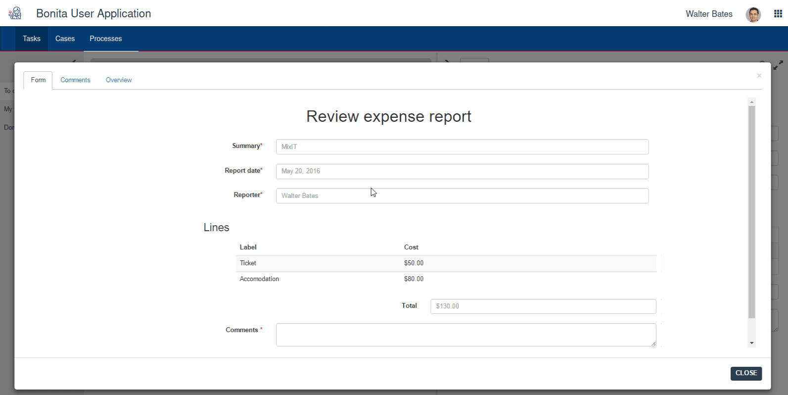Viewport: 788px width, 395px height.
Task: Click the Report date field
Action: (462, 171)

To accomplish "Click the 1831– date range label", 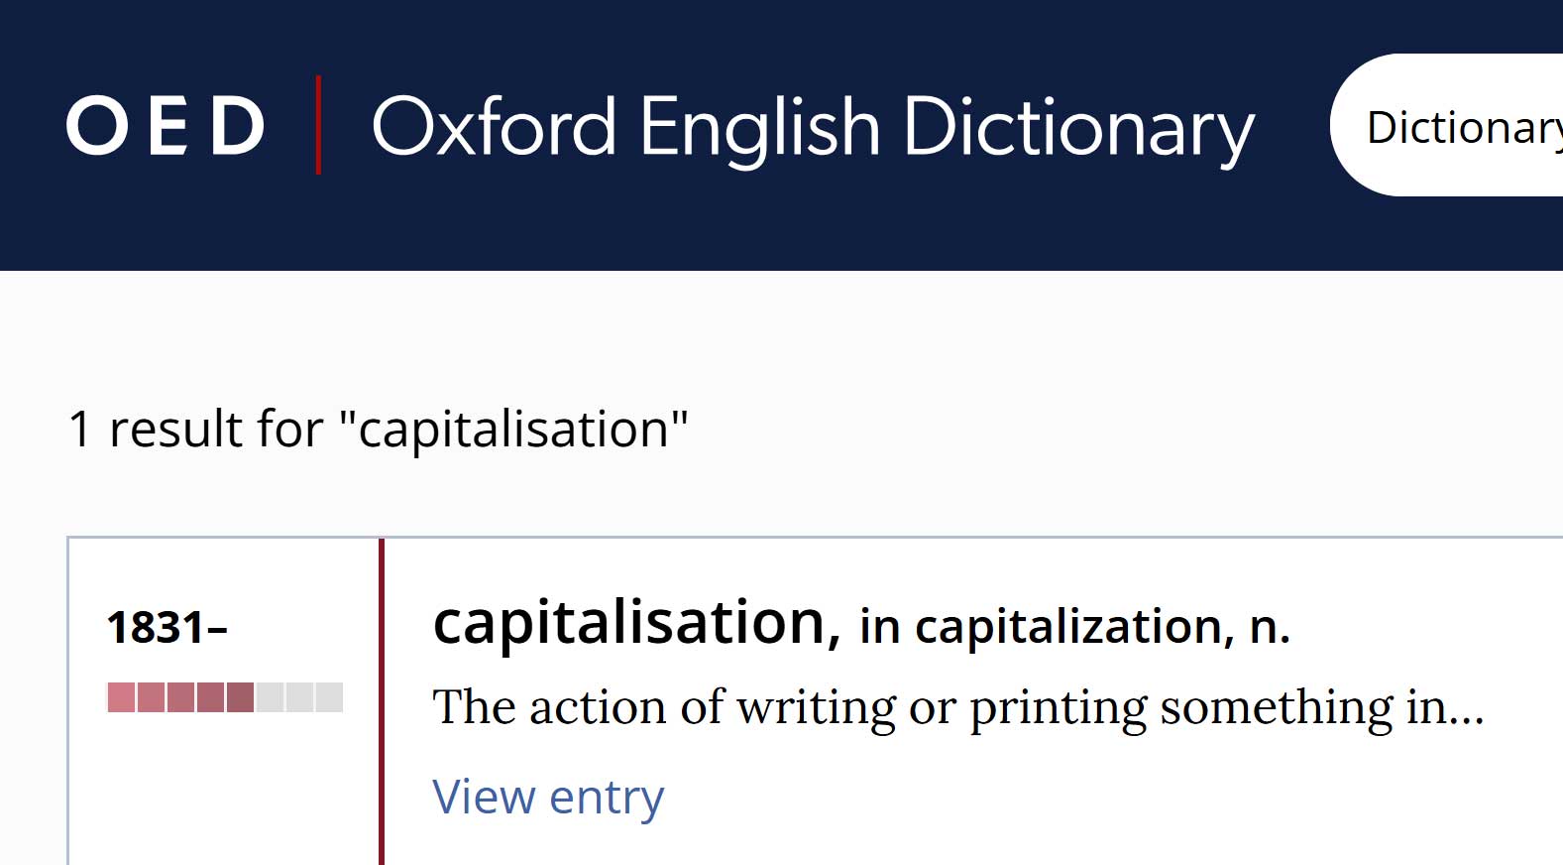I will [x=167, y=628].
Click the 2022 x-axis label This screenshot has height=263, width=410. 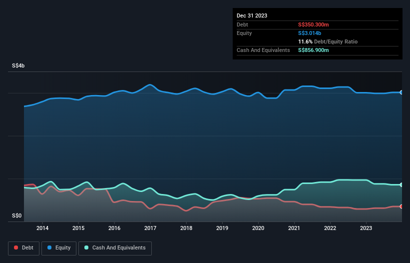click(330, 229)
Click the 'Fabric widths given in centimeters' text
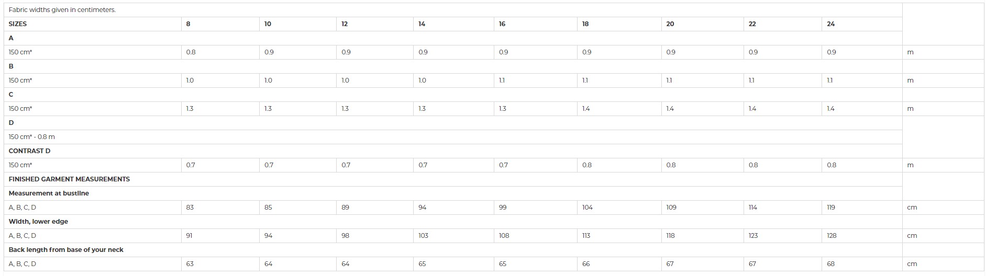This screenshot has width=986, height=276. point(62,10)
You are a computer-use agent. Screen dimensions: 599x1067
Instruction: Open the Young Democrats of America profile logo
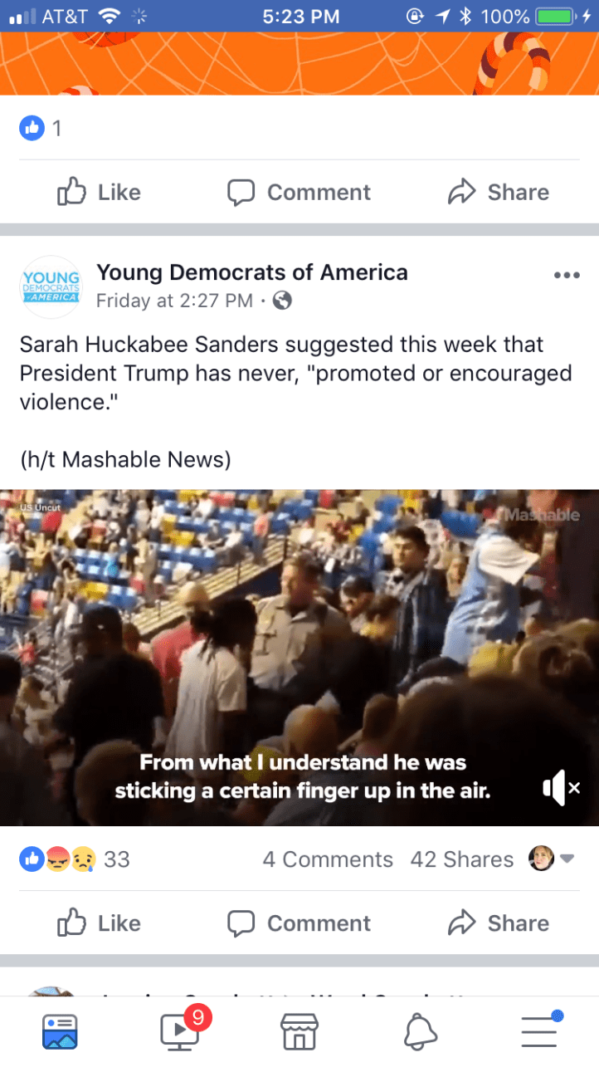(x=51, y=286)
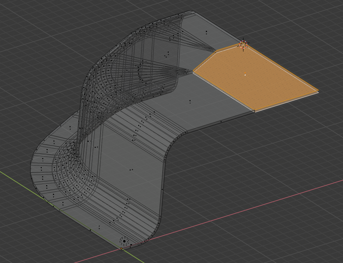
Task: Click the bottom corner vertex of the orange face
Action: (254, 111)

-*-

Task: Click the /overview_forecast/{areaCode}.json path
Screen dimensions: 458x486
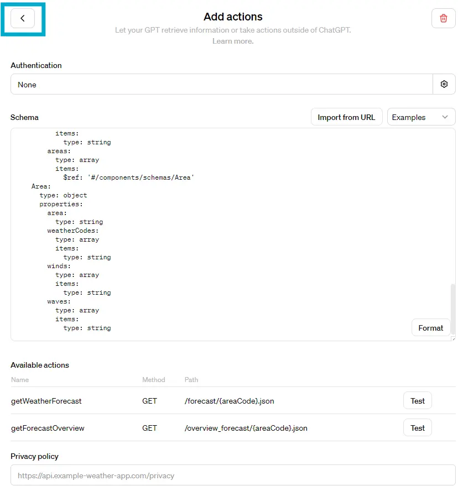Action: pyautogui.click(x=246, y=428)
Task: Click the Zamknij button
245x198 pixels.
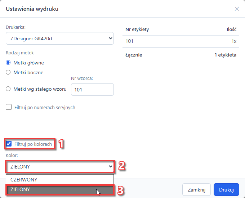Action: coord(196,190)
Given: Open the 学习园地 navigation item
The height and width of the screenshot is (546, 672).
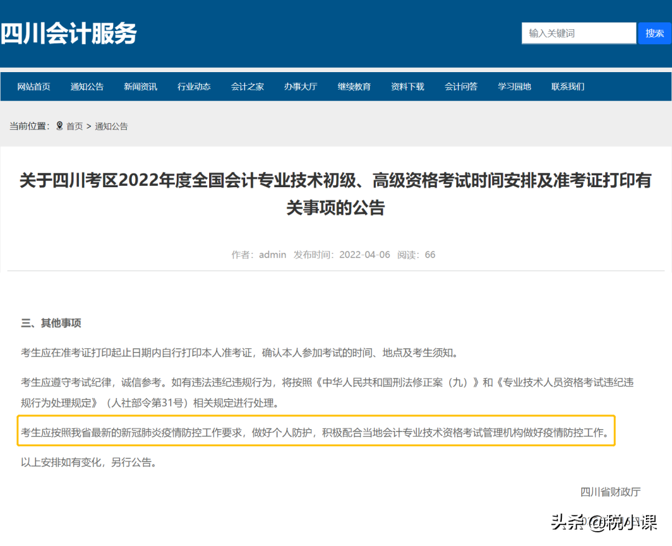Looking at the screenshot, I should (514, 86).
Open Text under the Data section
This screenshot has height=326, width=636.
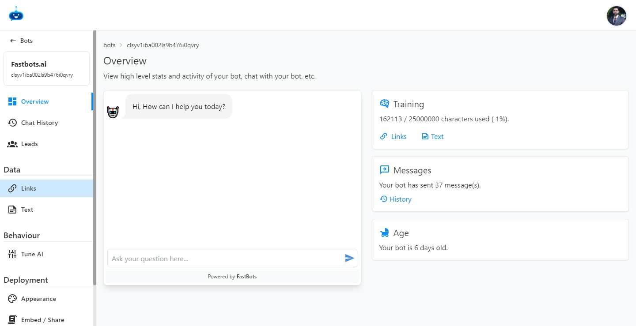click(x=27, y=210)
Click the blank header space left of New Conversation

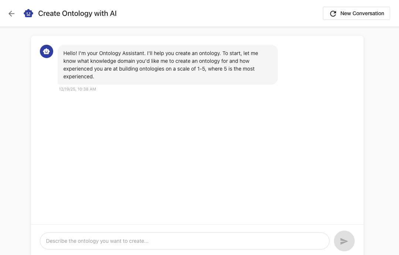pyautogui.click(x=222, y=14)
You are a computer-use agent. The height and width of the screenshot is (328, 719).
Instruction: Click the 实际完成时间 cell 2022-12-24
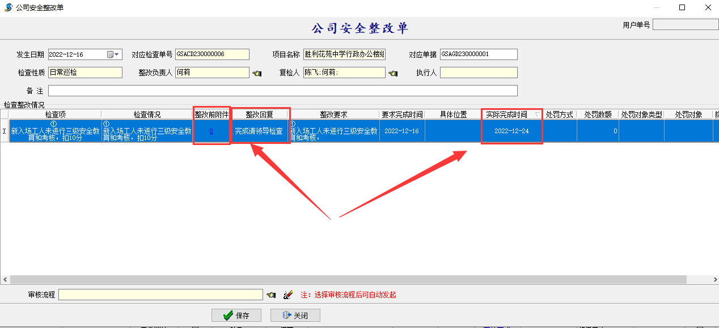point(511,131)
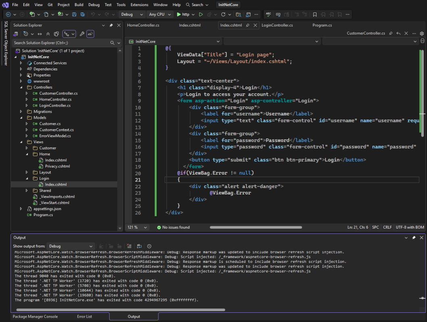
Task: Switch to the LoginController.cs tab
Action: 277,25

-*-

Reproduce word for word the stretch of rows from the line containing "Open Text under the Data section" through the line containing "Action: 277,25", and leave the pictures out of your answer.

Open Text under the Data section
This screenshot has height=326, width=636.
click(x=27, y=210)
Click the blank header space left of New Conversation

pyautogui.click(x=222, y=14)
You are a computer-use agent. The height and width of the screenshot is (328, 719).
Instruction: Click the 实际完成时间 cell 2022-12-24
point(511,131)
Task: Switch to the LoginController.cs tab
Action: 277,25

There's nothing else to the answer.